- [What the task asks] Your answer should be every line of the entries that has the string "field" in it.
*** Opening Available data ***
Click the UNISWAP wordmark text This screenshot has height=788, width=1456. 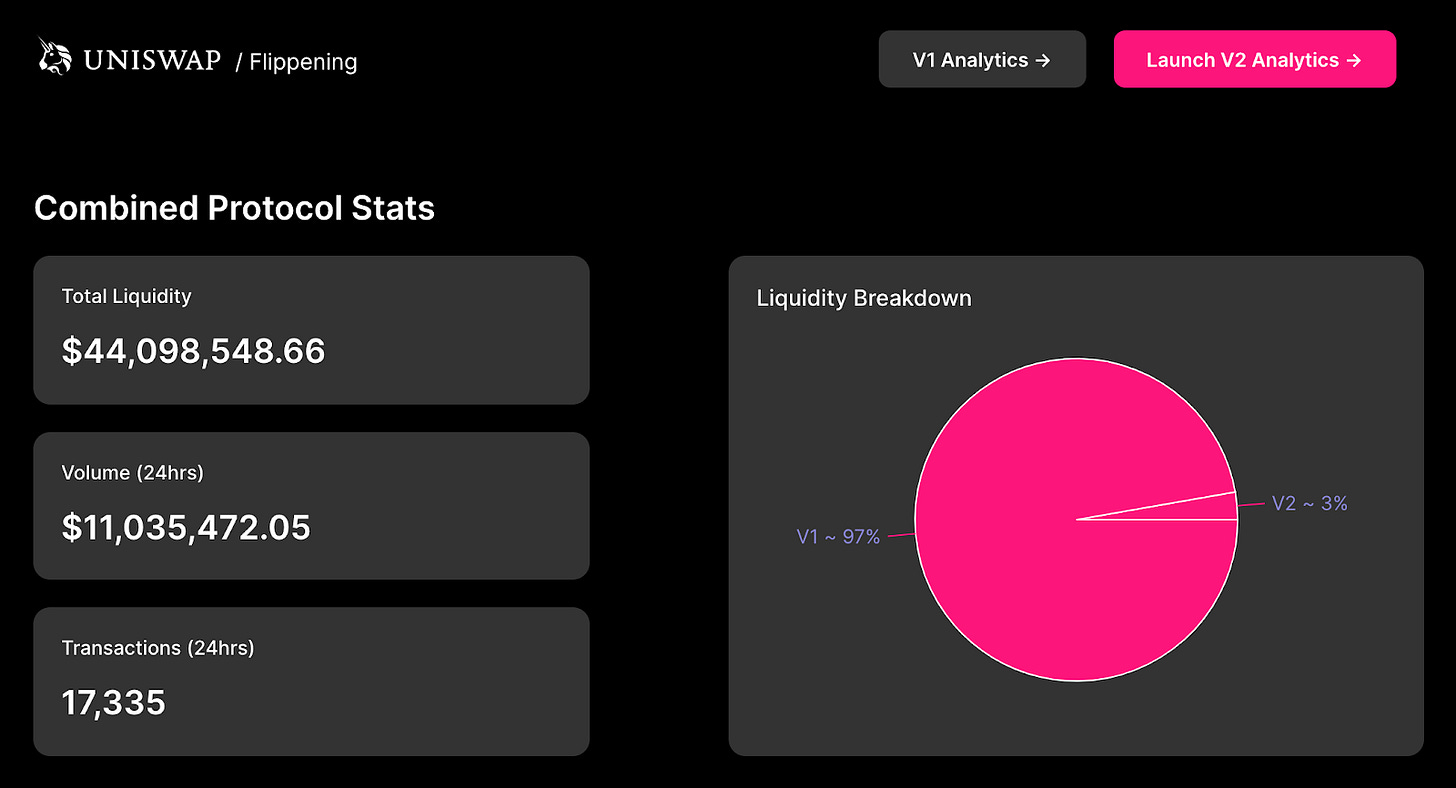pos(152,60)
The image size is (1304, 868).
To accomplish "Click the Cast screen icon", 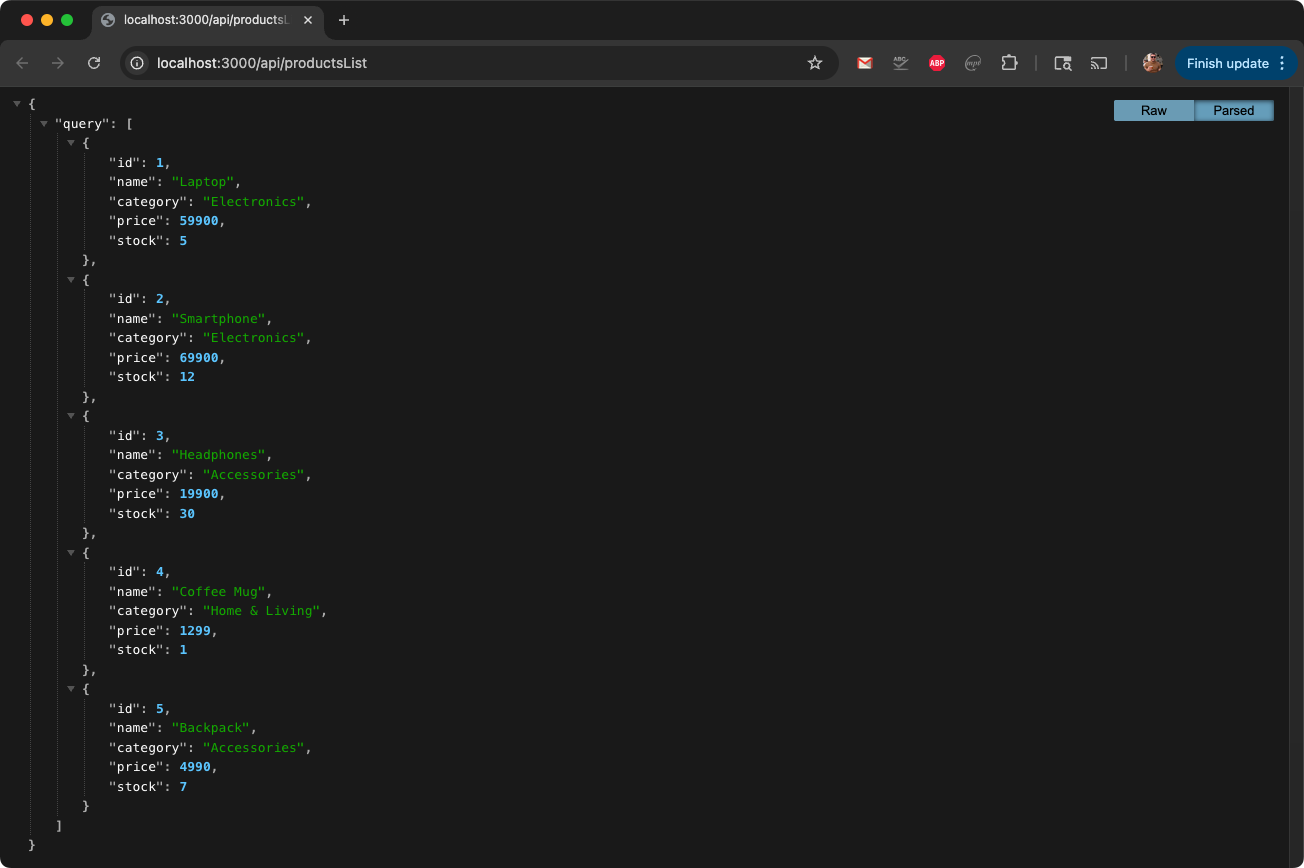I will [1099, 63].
*** Closing Available data ***
*** Opening Available data ***
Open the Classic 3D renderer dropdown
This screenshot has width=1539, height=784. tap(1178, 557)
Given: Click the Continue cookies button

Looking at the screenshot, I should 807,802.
*** Closing Available data ***
*** Opening Available data ***
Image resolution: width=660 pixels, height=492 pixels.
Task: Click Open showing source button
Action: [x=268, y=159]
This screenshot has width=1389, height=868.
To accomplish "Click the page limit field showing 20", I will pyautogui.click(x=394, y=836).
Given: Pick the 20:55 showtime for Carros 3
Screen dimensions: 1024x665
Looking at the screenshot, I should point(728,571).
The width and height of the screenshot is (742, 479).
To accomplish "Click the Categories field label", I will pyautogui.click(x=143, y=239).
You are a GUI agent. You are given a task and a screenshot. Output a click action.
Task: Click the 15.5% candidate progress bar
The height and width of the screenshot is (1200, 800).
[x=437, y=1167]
*** Closing Available data ***
- [Exercise result]
To accomplish "Click the page limit field showing 20", I will pyautogui.click(x=394, y=836).
To accomplish "Click the Categories field label", I will pyautogui.click(x=143, y=239).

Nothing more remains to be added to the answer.